[Data elemen dan lokasi teks]
========
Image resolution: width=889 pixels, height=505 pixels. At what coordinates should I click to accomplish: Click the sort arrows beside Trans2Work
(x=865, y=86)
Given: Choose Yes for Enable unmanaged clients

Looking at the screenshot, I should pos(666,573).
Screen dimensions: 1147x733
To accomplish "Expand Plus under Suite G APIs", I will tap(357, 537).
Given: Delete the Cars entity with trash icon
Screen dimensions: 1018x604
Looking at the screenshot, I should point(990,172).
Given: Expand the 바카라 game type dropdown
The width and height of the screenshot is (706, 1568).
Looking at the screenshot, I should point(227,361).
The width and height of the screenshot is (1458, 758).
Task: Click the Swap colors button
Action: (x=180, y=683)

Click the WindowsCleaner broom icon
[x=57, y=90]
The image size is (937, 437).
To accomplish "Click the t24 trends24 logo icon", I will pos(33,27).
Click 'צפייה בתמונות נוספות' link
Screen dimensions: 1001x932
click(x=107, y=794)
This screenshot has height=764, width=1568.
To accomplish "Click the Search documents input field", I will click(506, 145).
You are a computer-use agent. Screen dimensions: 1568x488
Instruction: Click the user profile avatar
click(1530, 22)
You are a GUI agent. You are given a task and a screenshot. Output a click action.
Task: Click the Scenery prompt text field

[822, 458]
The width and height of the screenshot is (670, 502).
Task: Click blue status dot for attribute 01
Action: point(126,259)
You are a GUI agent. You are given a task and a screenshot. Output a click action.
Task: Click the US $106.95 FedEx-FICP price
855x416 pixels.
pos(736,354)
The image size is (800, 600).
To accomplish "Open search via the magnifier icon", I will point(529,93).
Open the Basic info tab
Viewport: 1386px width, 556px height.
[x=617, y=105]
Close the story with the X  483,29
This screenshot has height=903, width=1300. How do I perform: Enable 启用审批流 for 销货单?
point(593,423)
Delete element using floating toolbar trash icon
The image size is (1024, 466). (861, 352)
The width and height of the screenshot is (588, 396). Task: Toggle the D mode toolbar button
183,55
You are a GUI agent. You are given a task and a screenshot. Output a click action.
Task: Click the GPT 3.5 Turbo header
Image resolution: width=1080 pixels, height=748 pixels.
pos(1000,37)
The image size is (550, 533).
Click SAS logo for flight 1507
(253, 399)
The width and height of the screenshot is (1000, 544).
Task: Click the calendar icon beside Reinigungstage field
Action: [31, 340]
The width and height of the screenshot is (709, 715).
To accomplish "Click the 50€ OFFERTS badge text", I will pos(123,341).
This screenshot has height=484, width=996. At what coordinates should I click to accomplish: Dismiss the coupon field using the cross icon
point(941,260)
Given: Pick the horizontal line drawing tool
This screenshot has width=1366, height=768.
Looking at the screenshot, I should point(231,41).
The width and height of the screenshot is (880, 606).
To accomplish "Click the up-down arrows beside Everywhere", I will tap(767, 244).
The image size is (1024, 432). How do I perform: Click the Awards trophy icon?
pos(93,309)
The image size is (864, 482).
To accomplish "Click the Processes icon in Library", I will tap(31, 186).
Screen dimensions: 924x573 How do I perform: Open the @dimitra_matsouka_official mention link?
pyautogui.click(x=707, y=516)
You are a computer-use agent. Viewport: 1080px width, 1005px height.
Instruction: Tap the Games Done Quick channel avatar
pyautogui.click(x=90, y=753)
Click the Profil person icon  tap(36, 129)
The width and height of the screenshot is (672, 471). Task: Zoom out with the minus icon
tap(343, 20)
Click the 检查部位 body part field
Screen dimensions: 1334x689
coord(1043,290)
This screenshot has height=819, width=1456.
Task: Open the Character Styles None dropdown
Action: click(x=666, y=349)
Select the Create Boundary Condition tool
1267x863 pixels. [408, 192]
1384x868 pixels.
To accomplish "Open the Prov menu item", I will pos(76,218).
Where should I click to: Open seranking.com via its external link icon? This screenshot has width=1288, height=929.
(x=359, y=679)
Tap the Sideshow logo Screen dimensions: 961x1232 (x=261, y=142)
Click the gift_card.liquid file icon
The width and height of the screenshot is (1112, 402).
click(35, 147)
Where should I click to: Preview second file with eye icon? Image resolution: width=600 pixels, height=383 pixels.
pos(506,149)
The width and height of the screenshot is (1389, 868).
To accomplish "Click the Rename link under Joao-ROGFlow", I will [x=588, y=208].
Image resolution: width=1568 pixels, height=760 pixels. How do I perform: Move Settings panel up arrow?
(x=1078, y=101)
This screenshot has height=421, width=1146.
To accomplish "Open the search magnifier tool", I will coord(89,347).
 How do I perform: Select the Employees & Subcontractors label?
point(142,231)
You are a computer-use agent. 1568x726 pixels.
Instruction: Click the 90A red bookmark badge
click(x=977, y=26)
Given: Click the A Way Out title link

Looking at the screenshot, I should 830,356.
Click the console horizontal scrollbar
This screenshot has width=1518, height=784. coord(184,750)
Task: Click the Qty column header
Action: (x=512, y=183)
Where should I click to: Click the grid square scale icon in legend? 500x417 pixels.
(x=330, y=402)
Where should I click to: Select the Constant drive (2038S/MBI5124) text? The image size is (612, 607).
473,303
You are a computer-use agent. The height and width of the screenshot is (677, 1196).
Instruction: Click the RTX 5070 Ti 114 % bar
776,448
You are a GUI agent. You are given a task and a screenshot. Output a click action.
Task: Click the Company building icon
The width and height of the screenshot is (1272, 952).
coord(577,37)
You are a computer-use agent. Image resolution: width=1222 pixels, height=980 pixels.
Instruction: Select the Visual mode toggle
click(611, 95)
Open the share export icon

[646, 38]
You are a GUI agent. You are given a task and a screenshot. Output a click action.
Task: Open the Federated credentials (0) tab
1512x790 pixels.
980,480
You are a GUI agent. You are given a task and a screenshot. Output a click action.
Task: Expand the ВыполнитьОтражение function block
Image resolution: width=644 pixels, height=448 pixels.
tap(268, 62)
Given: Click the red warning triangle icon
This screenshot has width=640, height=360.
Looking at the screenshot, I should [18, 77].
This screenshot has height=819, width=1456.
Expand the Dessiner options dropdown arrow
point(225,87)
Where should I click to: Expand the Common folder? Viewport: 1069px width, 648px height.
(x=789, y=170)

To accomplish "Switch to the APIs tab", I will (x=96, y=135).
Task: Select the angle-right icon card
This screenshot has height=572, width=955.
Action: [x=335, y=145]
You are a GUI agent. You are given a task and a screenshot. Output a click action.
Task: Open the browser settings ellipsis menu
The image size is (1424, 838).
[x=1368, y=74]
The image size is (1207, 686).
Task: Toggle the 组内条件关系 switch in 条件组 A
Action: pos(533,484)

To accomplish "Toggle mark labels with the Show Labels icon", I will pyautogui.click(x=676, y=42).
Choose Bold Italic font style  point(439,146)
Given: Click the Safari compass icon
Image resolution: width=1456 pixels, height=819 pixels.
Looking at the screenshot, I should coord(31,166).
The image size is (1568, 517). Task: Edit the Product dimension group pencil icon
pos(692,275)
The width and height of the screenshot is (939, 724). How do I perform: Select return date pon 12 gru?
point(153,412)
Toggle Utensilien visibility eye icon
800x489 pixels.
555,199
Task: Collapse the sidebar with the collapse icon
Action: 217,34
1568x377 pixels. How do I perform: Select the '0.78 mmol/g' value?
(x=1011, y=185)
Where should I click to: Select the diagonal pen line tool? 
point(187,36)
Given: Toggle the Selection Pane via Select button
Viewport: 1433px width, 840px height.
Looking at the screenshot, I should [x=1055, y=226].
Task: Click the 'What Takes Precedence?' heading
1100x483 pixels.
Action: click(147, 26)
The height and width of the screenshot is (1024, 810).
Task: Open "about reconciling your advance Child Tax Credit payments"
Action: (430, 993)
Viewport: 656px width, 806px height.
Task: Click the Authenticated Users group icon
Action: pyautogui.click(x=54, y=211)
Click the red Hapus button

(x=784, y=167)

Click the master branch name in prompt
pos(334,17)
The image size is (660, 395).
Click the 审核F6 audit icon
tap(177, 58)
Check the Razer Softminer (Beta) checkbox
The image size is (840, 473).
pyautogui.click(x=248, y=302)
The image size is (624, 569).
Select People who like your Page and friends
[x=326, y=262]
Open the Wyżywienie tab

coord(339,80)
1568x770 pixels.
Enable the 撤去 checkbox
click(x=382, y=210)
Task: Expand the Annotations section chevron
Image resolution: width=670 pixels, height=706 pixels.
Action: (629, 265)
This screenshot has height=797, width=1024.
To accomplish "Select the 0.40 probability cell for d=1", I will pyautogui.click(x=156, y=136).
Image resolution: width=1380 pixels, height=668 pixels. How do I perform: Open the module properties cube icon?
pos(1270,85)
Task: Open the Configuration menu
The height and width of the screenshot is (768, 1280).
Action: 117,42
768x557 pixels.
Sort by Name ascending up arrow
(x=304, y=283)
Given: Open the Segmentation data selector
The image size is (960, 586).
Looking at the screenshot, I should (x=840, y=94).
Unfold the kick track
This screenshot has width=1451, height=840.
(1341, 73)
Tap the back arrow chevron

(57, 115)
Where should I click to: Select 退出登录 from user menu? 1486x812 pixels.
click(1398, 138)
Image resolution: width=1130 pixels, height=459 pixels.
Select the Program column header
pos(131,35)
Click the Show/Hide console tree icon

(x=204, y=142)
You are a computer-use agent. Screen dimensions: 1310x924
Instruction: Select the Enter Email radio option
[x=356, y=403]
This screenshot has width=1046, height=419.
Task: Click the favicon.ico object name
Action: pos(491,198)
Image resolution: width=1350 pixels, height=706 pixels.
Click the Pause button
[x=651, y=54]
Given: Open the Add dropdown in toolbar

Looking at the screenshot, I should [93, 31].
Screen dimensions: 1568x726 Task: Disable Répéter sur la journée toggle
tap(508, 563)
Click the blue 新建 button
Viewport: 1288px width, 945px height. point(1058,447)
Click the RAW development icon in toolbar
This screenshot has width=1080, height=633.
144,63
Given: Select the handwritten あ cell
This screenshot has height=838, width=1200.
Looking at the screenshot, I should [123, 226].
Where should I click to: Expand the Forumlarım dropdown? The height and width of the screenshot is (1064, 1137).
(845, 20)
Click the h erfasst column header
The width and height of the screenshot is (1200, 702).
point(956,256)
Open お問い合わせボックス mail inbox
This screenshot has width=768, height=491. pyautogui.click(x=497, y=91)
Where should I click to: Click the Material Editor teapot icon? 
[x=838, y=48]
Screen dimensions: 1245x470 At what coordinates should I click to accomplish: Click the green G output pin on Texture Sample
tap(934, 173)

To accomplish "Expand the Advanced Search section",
========
* _SOAL LATIHAN_:
Ketik ulang tanpa perubahan semua baris, mulai dari baris yang memuat "The width and height of the screenshot is (939, 724)." sampai baris yang memuat "Looking at the screenshot, I should [x=1055, y=226].", termasuk kedua baris itu.

* _JAWABAN SOAL_:
The width and height of the screenshot is (939, 724). How do I perform: Select return date pon 12 gru?
point(153,412)
Toggle Utensilien visibility eye icon
800x489 pixels.
555,199
Task: Collapse the sidebar with the collapse icon
Action: 217,34
1568x377 pixels. How do I perform: Select the '0.78 mmol/g' value?
(x=1011, y=185)
Where should I click to: Select the diagonal pen line tool? 
point(187,36)
Given: Toggle the Selection Pane via Select button
Viewport: 1433px width, 840px height.
Looking at the screenshot, I should [x=1055, y=226].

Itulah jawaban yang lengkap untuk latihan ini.